Lung-Cancer-Segmentation
Purpose
The purpose of this project is to enhance lung cancer diagnosis and treatment through automatic tumor segmentation, employing advanced algorithms for precise and efficient detection.
Background
Lung Cancer, also known as Bronchial Carcinoma, is a prevalent and deadly form of cancer affecting one in 16 individuals worldwide. Accounting for approximately 25% of all cancer-related deaths, it demands improved diagnostic and treatment strategies. Automatic tumor segmentation offers two crucial advantages: reducing the chance of missing tumors during diagnosis and providing essential data on tumor size and volume for staging, assisting medical professionals in devising tailored treatment plans.
Dataset
The Medical Segmentation Decathlon dataset is used in this project, consisting of 64 full-body CT scans along with ground truth masks. Each CT scan represents a 3D volume, and the goal is to create a 2D segmentation mask for each slice of the CT scan, identifying tumor regions.
Preprocessing
The preprocessing step involves loading the CT scan and corresponding label data using the nibabel library. The CT scan data is cropped, starting from slice 30, and then normalized to values between 0 and 1. The preprocessing notebook (preprocessing.ipynb) handles this step, and the preprocessed data is saved in the ../Preprocessed/ directory.
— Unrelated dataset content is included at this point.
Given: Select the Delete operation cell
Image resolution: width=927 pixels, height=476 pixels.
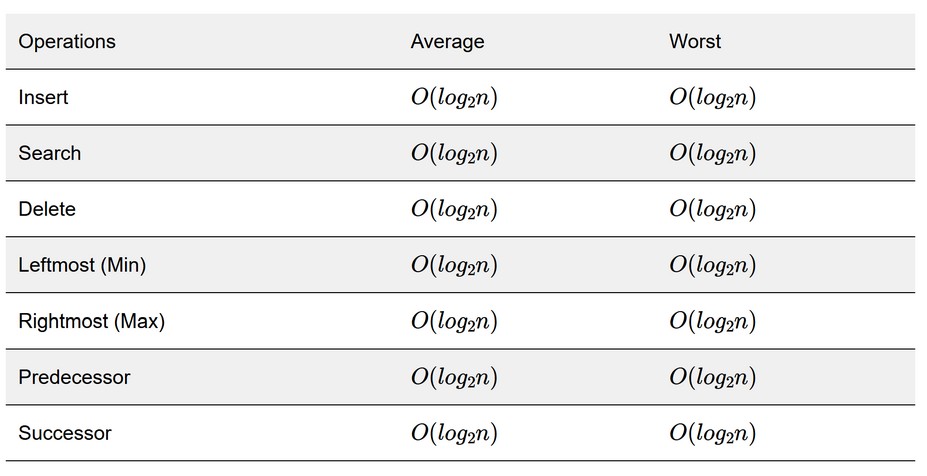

Dataset and Data Augmentation
The dataset and data augmentation process are implemented in the dataset.py file. The LungDataset class extracts images and corresponding label files from the preprocessed data directory. Data augmentation is performed using the imgaug library, applying affine transformations and elastic transformations to increase the diversity of training data and enhance model generalization.
Model Architecture
The model architecture used for lung cancer segmentation is based on the U-Net architecture. The U-Net is a popular choice for semantic segmentation tasks, known for its ability to capture both low-level and high-level features effectively. The model is defined in the model.py file and consists of an encoder part with four DoubleConvBlock layers and a decoder part with three DoubleConvBlock layers. The encoder and decoder parts are connected through skip-connections, allowing the model to take advantage of multi-scale feature maps.
Training
The training process is implemented in the training.ipynb notebook, utilizing the PyTorch Lightning framework for efficient training. The notebook sets up the data loaders, defines the loss function (binary cross-entropy with logits), and configures the Adam optimizer with a learning rate of 1e-4. The model is trained for 30 epochs with early stopping based on validation loss. To handle class imbalance in the data, a Weighted Random Sampler is used during training.
Evaluation
The model’s performance was evaluated using the Dice Score on the validation set, resulting in a low score of 0.0247. This indicates poor segmentation accuracy for lung cancer regions in CT scan images. The low Dice Score implies a high rate of false negatives and false positives, posing risks for misdiagnosis and missed cancer detection. Consequently, further optimization of the model, training process, and validation on independent datasets are necessary before considering clinical applicability.
The obtained result underscores the complexity of lung cancer segmentation and highlights the need for continued research and collaboration with medical experts to improve the model’s reliability and effectiveness in accurately identifying tumor regions in medical images.
Results and Visualization
The trained model’s performance is visualized through sample CT scan slices along with their actual masks and predicted masks. The visualizations provide valuable insights into the model’s ability to accurately detect tumor regions in medical images.
Conclusion
In conclusion, the lung cancer segmentation project employed deep learning algorithms, including the U-Net architecture and data augmentation techniques, to automatically segment tumor regions in CT scan images. However, the model’s performance on the validation set, indicated by the low Dice Score of 0.0247, reveals significant challenges in accurately identifying lung cancer regions. The result highlights the need for further optimization and validation on diverse datasets before considering clinical applicability. As medical image analysis is complex, collaboration with medical experts is crucial to enhance the model’s reliability and effectiveness in aiding lung cancer diagnosis and treatment. Caution should be exercised when interpreting the model’s predictions, and additional research is essential to advance the model’s performance and contribute effectively to the fight against lung cancer.